David: 'Plaintiffs do not come close to demonstrating unlawful monopolization.'
Image credit: David Protein

Defendants in a high-profile antitrust lawsuit alleging David Protein acquired alt-fat maker Epogee to “exclude competitors and create an artificial monopoly” have hit back in court papers filed Thursday.

“What plaintiffs are trying to dress up as an antitrust monopolization suit is nothing but a case of bad business planning – failing to secure long term supply contracts for an ingredient that they now say is important to their food business,” argue defendants Linus Technology (trade name: David Protein), Peter Rahal (David cofounder), and Epogee (maker of a novel fat replacer EPG).

The legal dispute began days after David announced the acquisition of Epogee when three food companies who said they could no longer access EPG cried foul, and filed suit in New York.

Plaintiffs OWN Your Hunger, Lighten Up Foods, and Defiant Foods alleged that David violated federal antitrust laws and New York’s Donnelly Act by “orchestrating the acquisition of Epogee through secretive and collusive conduct” and using its “resulting control over EPG to exclude competitors and create an artificial monopoly.”
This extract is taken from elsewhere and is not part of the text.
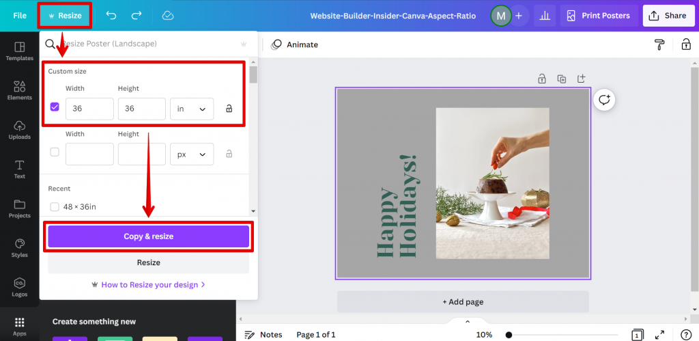The image size is (699, 341).
Task: Click the add comment bubble icon
Action: point(604,100)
According to the complaint, “the plaintiffs and numerous other food manufacturers invested hundreds of thousands of dollars in R&D, manufacturing infrastructure, marketing campaigns, and product development specifically tailored to EPG [which looks and behaves like fat but contains a fraction of its calories], reasonably relying on Epogee’s encouragement and assurances of continued access.
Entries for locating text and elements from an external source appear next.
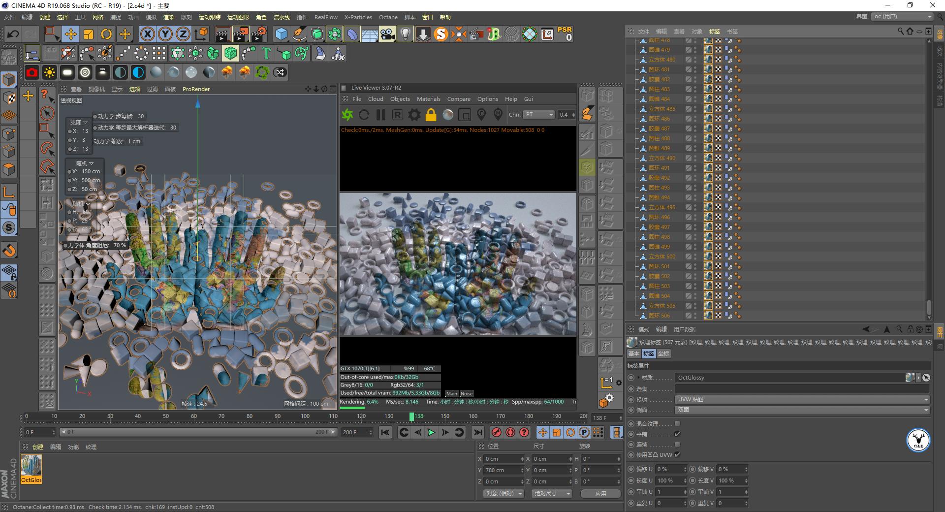Restart the Octane render with the refresh icon
This screenshot has height=512, width=945.
coord(364,115)
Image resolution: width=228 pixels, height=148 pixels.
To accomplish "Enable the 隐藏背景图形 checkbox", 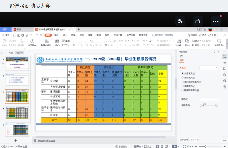I will coord(183,90).
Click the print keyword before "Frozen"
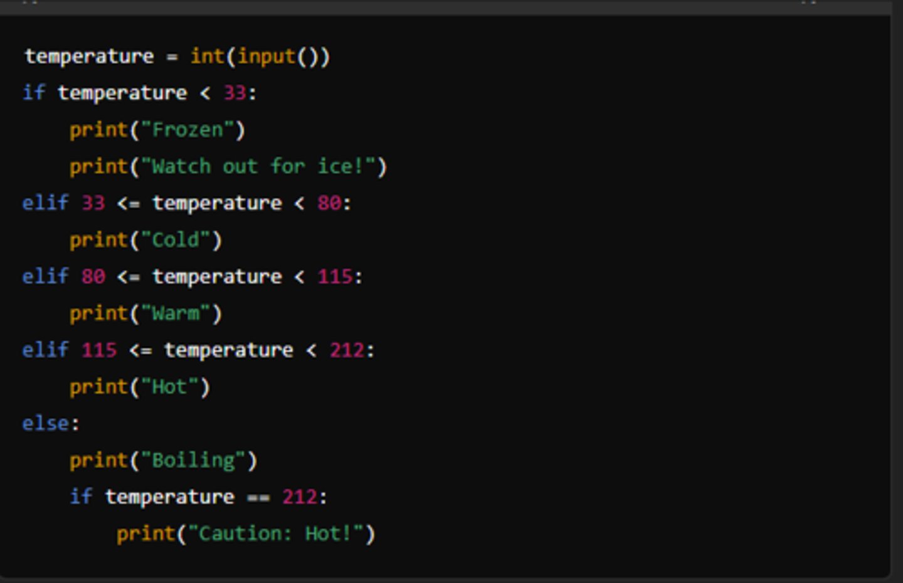 click(x=98, y=130)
“These brands fundamentally restructured their entire business models around EPG as their core competitive advantage and ‘secret sauce’ ingredient, making EPG access essential to their survival.”

‘Plaintiffs want the court to rescue them from a predicament they created for themselves’
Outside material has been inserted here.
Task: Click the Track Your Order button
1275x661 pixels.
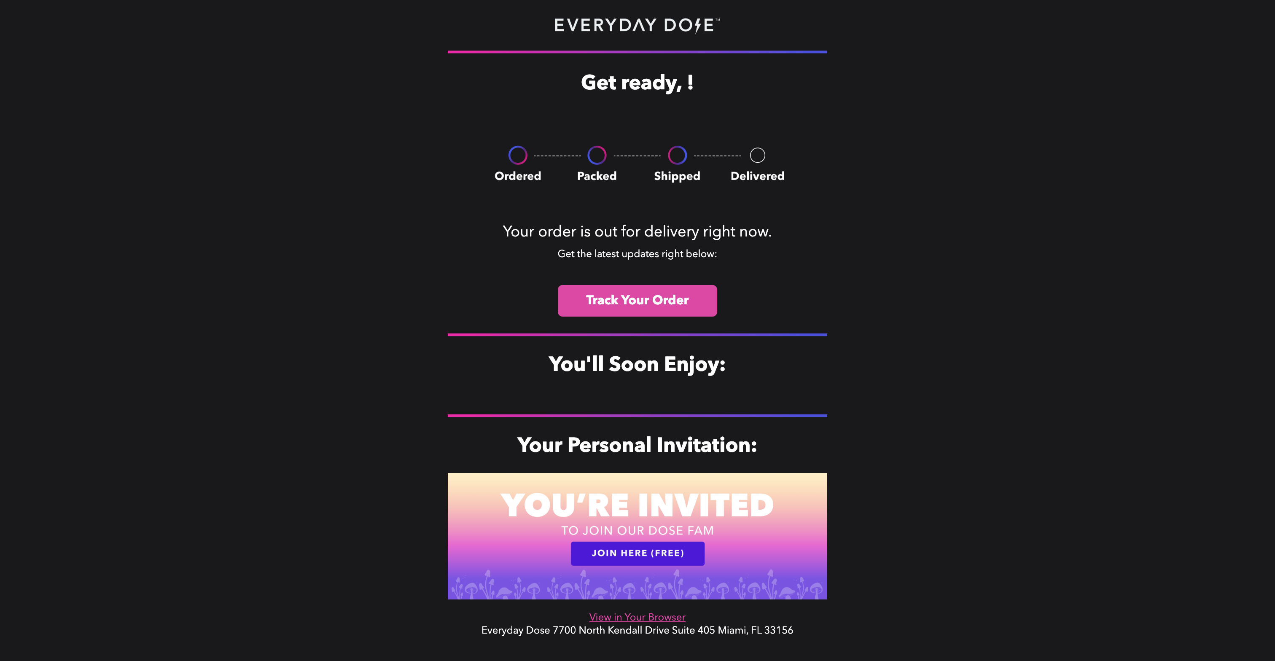Action: coord(637,300)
In a 30-page memo filed with the court Thursday, however, the defendants say they are “under no obligation” to sell EPG to the plaintiffs. “Epogee has four patents that cover the process for making EPG. It is black letter law that patent holders are not obligated to sell their product to third parties or to license third parties to practice the patent.”

Meanwhile, there is an “abundance” of fats and fat substitutes on the market, add the defendants. “While they claim that they designed their product formulations and manufacturing processes around EPG as a central ingredient, they did not do what most businesses do, particularly when faced with a sole source of supply for a supposedly important ingredient or component – sign a contract.”

Before it bought Epogee, note the defendants, David was a customer of Epogee. “But, unlike plaintiffs, David Protein negotiated a long-term supply agreement to ensure that EPG would be available to it for use in its David protein bars for many years to come. Other Epogee customers did the same thing. These plaintiffs did not.

“Now they want the Court to rescue them from a predicament they created for themselves.”

‘Plaintiffs do not come close to demonstrating unlawful monopolization’

Addressing the antitrust claims, David Protein and Epogee do not have monopoly power in a relevant market, which is an essential requirement for a monopolization claim, says David, which notes that it is a tiny player in the protein bar market, and that Epogee is a tiny player in the fats/fat substitute market. Meanwhile, the plaintiffs, which do not make protein bars, are not direct competitors.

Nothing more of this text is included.